Re: Questions about HD's, sata 3 vs 6gb/s, and general performance
Originally Posted by
blueturtl
You have to understand that the interface speed that is given (UDMA100, SATA 3 GB/s, SATA 6 GB/s) is just that, the maximum speed the interface can transmit. The harsh truth is that in hard drives the bottle necks lie in the mechanics rather than the interface: you can't find a drive that can actually reach the maximum speed of the interface. SATA 6 GB/s is futureproof I guess, but at this point mostly just marketing.
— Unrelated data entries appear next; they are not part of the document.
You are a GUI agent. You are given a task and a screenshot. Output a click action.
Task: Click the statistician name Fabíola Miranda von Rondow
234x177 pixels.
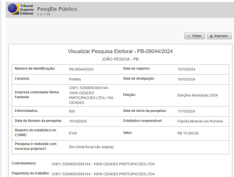(x=200, y=121)
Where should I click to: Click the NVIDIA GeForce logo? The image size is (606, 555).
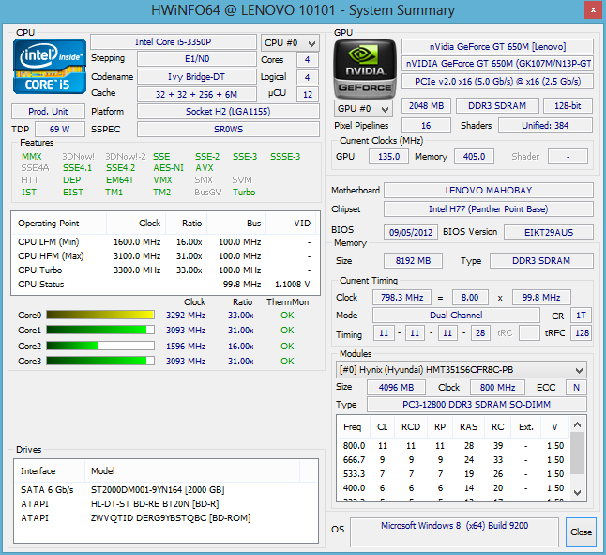point(365,69)
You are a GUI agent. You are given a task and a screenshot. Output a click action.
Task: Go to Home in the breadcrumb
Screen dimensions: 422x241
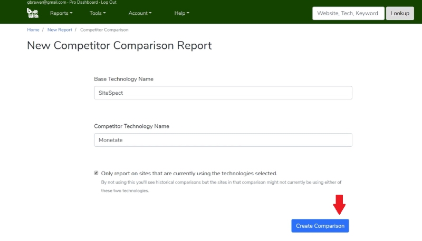[x=33, y=30]
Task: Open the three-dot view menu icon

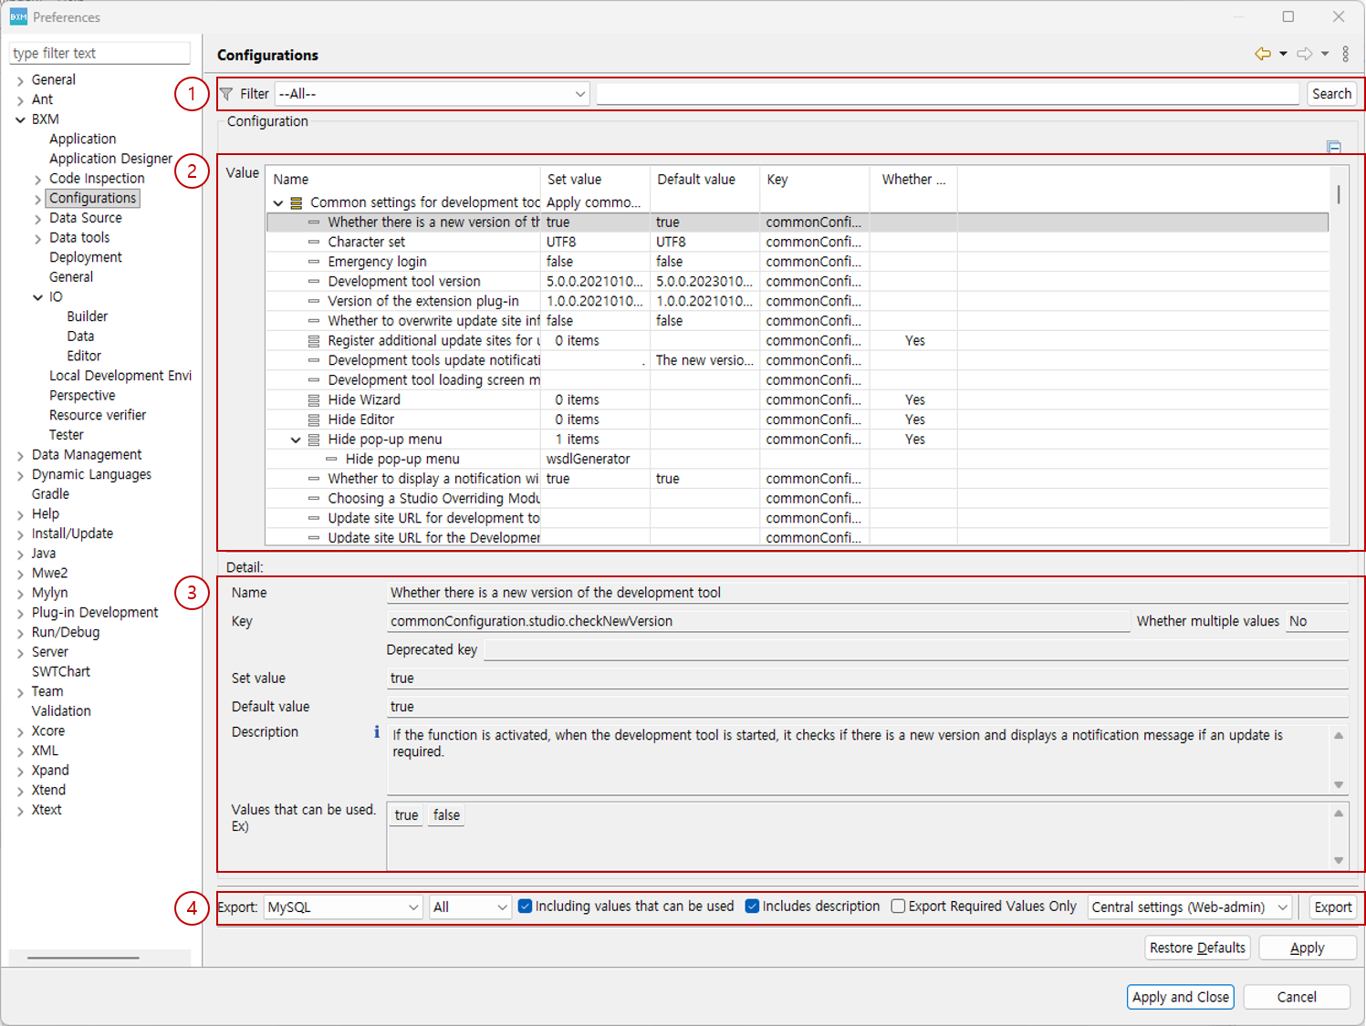Action: tap(1345, 54)
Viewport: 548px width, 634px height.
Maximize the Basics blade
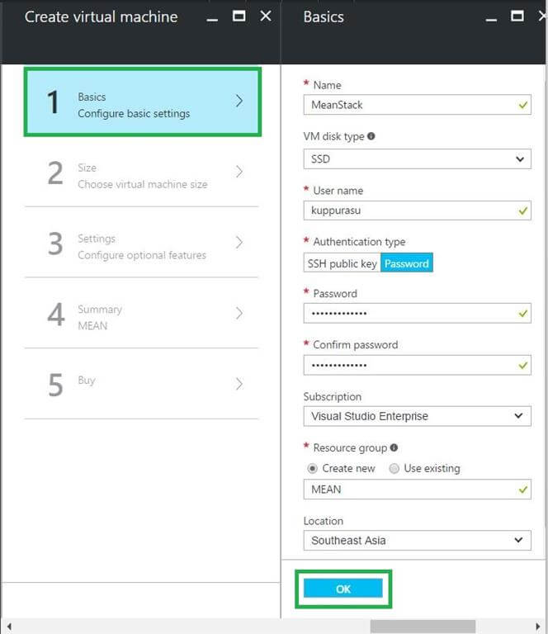pos(517,16)
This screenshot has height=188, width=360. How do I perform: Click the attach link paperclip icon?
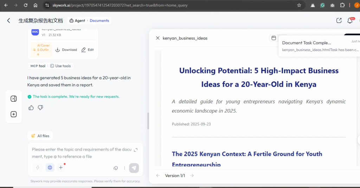116,168
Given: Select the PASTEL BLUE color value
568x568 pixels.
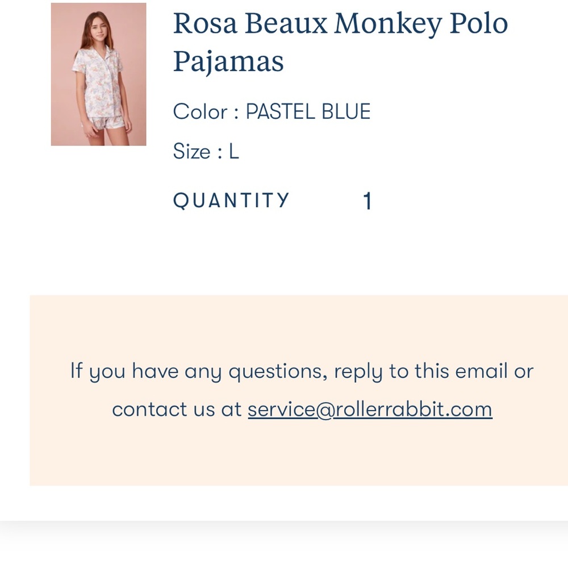Looking at the screenshot, I should (x=308, y=111).

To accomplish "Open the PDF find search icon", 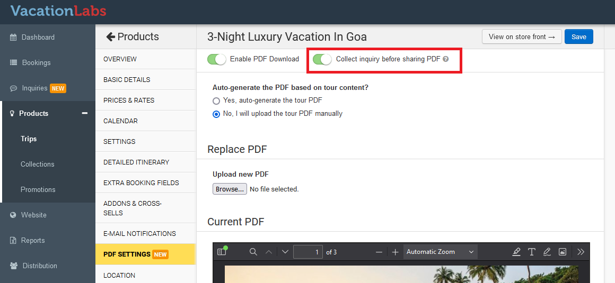I will (x=253, y=252).
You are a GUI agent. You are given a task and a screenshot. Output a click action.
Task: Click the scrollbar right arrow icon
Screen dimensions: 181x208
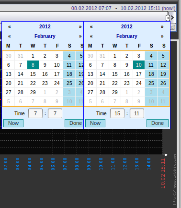click(172, 17)
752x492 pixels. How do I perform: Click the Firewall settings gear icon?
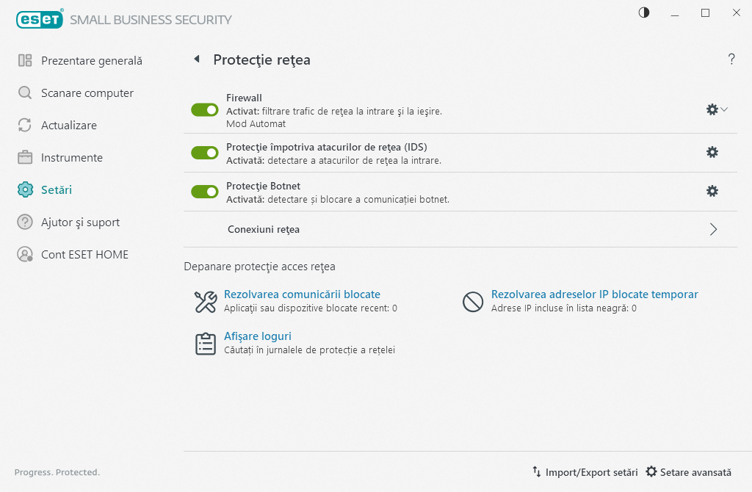coord(711,109)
Well, I thought that the SataIII HD's might have had multiple read/write heads per disk like some of the server drives I've heard about which would actually make use of the new interface. Although, thinking about it now and after doing the numbers I realize that they'd cost a lot more than they do if that were the case. Those drives are probably only for SCSI.
Originally Posted by
Lensman
I might be inclined to use your RAID array as your primary OS drive and set an automatic backup to a 2T Spinpoint.
My theory behind using the 2TB RAID0 array for storage and a single 750GB drive for OS's was to get away from using RAID for my OS's because I think that might be the reason Windows 7 BSOD's all the time. I do have a Hitachi (Cavalry) 2TB drive. But I use that for backing up my data. I keep it unplugged and in a metal cabinet so that if my house got hit by lightning it wouldn't be inside my computer and so that if its' not powered on all the time it's less likely to spontaneously crash, as unlikely as those two scenarios are.
I think I might go the route of just getting a 2TB storage drive, use my 2TB fake0 array for primary OS's, and not worry about Windows 7's instability. Or hope that it's fixed in the form of either a Windows or BIOS update.
The only thing I know for certain is that I know nothing at all, for certain.